- _What to produce_
Arrange as a numbered list, with blank lines dropped, everything in the entries below from the line containing "I will coord(280,262)." down to the line containing "[x=90, y=166]", and nothing beyond those lines.
··· Exercise material ···
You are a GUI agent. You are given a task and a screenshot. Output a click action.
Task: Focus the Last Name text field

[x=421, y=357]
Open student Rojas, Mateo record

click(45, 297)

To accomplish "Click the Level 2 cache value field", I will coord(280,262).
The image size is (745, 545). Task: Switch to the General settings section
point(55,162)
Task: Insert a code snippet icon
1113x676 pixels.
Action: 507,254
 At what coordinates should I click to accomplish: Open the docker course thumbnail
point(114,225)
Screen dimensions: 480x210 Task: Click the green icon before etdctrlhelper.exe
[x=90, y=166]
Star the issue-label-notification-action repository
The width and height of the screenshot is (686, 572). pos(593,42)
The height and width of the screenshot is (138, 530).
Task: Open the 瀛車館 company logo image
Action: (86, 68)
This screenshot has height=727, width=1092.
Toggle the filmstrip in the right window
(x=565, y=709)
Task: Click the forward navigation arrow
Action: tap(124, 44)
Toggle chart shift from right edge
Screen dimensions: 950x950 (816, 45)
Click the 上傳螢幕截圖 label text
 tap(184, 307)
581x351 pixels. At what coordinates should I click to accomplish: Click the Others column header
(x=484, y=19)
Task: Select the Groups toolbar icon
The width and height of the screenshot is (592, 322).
···
- _Solution to the exercise_
1. To accomplish "Click the Level 2 cache value field", I will coord(280,262).
2. The image size is (745, 545). Task: Switch to the General settings section
3. point(55,162)
4. Task: Insert a code snippet icon
5. 1113x676 pixels.
6. Action: 507,254
7.  At what coordinates should I click to accomplish: Open the docker course thumbnail
8. point(114,225)
9. Screen dimensions: 480x210 Task: Click the green icon before etdctrlhelper.exe
10. [x=90, y=166]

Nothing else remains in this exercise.